Science Fiction

The Future of Virtual Reality: A Roadmap to Losing Yourself

“Yesterday’s Future Today” – a biweekly column exploring the various predictions of classic science fiction and how they’ve stood the test of time.

Earlier this year, Lucasfilm announced its decision to scrap the slated 2013 release dates for the 3D conversions of Star Wars: Attack of the Clones and Star Wars: Revenge of the Sith. As a lifelong Star Wars fan who has devoted a ponderous amount of time and money over the years to the series’ films, books, toys, games, apparel, and collectibles, I greeted this news with a resounding “Meh.” Leaving aside the fact that these films were from the prequel trilogy (which I happened to enjoy, despite its numerous shortcomings), I simply had no interest in the tedious and migraine-inducing “technical marvel” of 3D motion pictures. I have had the misfortune of sitting through two 3D films thus far, and while the repeated waves of nausea I felt seem to have obscured the experiences somewhat in my memory, the words blurry, disorienting, and gimmicky come to mind.

The 3D movie craze may well turn out to be a red herring, but it is merely a symptom of a very real and enduring phenomenon of our technological age: the quest for greater immersion. Through surround-sound speaker systems and high definition televisions, motion-controlled game consoles and microphone headsets, the denizens of the twenty-first century have sought repeatedly to heighten the illusions of their sporadic breaks from reality. On the extreme end, role playing games like Blizzard’s World of Warcraft or Bioware’s Mass Effect series enable players to reincarnate themselves in rich and luscious environments which are realistically shaped by the consequences of their decisions, but even non-gamers find ways to occasionally lose themselves in the drama of their favorite television series. Not surprisingly, the future of escapism litters the pages of escapist futurism.
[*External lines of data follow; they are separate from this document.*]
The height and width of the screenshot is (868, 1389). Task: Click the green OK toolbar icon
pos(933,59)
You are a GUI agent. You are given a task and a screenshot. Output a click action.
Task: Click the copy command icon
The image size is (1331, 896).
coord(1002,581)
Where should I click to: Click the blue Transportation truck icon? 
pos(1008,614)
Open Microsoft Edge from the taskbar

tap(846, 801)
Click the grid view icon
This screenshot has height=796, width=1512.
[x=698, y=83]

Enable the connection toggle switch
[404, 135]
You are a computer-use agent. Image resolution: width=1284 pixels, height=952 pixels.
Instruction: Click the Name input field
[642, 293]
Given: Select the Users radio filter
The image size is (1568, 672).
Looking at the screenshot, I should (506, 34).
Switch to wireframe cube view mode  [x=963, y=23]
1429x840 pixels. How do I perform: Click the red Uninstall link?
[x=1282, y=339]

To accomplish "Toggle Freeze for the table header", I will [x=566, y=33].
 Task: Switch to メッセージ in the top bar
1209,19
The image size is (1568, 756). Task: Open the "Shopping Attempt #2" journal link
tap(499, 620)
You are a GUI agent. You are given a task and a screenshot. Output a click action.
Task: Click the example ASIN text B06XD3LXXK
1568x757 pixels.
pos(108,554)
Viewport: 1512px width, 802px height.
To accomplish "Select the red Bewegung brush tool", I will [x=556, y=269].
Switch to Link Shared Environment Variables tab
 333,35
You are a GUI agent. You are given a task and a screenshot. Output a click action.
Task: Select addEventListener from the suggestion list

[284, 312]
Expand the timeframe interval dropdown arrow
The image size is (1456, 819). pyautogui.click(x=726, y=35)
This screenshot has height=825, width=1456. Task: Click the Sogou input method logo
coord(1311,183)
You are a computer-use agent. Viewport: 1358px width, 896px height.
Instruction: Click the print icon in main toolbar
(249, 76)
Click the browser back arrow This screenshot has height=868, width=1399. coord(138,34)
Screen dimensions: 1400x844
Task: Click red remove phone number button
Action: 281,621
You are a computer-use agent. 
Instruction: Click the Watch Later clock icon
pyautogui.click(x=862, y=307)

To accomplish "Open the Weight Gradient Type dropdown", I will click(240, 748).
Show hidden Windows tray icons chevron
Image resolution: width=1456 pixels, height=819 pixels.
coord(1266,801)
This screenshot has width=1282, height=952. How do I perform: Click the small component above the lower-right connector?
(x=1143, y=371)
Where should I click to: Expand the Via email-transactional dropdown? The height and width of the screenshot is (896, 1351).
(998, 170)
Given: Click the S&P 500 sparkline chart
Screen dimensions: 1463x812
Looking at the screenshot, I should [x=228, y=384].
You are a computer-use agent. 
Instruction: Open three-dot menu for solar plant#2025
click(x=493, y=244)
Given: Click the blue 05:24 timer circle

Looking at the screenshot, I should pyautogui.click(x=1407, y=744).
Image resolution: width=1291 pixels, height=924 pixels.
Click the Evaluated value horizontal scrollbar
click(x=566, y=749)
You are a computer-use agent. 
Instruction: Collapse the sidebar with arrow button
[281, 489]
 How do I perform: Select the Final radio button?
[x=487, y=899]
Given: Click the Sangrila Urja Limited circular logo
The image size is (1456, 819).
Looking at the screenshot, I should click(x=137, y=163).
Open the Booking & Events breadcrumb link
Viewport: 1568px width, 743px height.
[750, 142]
Wait, is that right? Well, whatever, we’re just going to look at some science fiction.

virtual_reality-t2The concept of virtual reality appears in countless works of science fiction both new and old, but one of the most stirring portrayals of all time was in the 1999 film The Matrix by the Wachowski brothers. By feeding electrical impulses directly into the brain, the titular Matrix bypassed the need for helmets or bodysuits entirely, creating a virtual environment of perfect realism for its captive users. Such direct cerebral stimulation may be much closer to our world than you might think. A team led by Dr. Theodore Berger at the University of Southern California has managed to successfully install a computerized hippocampus into the brain of a rat which is capable of generating and transmitting artificial memories to the animal. Thankfully such technology has not yet fallen into the hands of any self-aware machine overlords!

Author Philip K. Dick provided a far different glimpse of mankind’s future fix for escaping reality in his novel The Three Stigmata of Palmer Eldritch (1964). In Dick’s rendering of the early twenty-first century, Earth’s citizens are press-ganged into service as colonists for the small settlements throughout the solar system. Isolated from human civilization in tiny hovels and beset from all sides by the inhospitable elements of an alien planet, the reluctant colonists turn to the psychotropic wonder-drug Can-D to briefly escape the reality of their wretched lives. Coupled with a customizable layout, the drug enables the colonists to embody a personal avatar safely ensconced in an earthly paradise for a precious thirty minutes or so. Unlike more familiar narcotics or hallucinogens, Can-D provides users with a crystal-clear experience scarcely distinguishable from reality and leaves them clear-headed and fully capable of enjoying their brief snatch of nirvana.

Whether the ultimate means are biological or digital, there can be little doubt in my mind that man’s quest for a virtual reality, for a precious escape from the soul-crushing drudgery of [insert day job], will continue well into the future. Oh, and this is just a personal shout out to another science fiction connoisseur (you know who you are): Philip K. Dick is a credit to his profession, to be sure, but he couldn’t lay a finger on the Big Three (Asimov, Clarke, Heinlein), and we all know that there is only one writer who could lay any reasonable claim to being appended to that list (*cough* Ray Bradbury *cough* *cough*).